> [Document excerpt]
Finally, as if to underline the growing relationship of fish and beer, watch out for the new category in the Beauty of Hops awards: best beer to go with fish and chips. The old attitudes are taking a battering.

Tasting Notes
La Chouffe Biere D'Ardenne 750ml 8%
A delicious golden ale from brewers in the Ardennes. It's rich golden in colour with a creamy, fruity and sweetish nose. On the palete it's fruity, spicy, hoppy and citrusy with a stupendous depth of taste.
There's plenty of complexity and it goes splendidly with fish, especially the moules marinere. Bottle-conditioned. Available from Oddbins.

Hop Back Taiphoon - lemongrass beer 500ml 4.2%
This pale golden beer is full-bodied and slightly spicy on the palate with a delicious blend of malt, hop and hints of exotic fruits and lemon. Despite this, a clean and refreshing beer, which will go well with spicy fish dishes especially Thai and Indian cuisine.
Bottle-conditioned and available at selected outlets, including the brewery's seven pubs, including the latest in Bristol.

Marston's Pedigree Bitter 500ml 4.5%
Copper-coloured ale with honey and earthy hops on nose. On the palate it's smooth and refreshing with soft malt and fruit giving way to a fruity and tangy finish. Brewed in wood at Burton-on-Trent where the local water's high level of salts makes for refreshing and effervescent ales. Available widely on draught and in bottle.

> [Provided records]
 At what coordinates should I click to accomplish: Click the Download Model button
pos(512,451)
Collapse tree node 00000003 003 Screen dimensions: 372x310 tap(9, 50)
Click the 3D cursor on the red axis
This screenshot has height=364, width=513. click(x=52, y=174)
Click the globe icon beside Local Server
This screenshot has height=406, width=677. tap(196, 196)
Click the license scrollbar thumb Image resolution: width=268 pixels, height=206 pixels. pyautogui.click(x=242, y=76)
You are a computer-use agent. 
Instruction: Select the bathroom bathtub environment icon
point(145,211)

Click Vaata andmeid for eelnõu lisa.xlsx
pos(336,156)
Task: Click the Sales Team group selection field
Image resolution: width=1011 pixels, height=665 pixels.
...
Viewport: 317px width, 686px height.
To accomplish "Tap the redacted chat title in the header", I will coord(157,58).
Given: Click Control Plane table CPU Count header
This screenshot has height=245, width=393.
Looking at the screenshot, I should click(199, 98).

> [Set problem]
Copy the passage from the beer tasting notes word for word, starting with "Finally, as if" and going on through "taking a battering.".

> [Output below]
Finally, as if to underline the growing relationship of fish and beer, watch out for the new category in the Beauty of Hops awards: best beer to go with fish and chips. The old attitudes are taking a battering.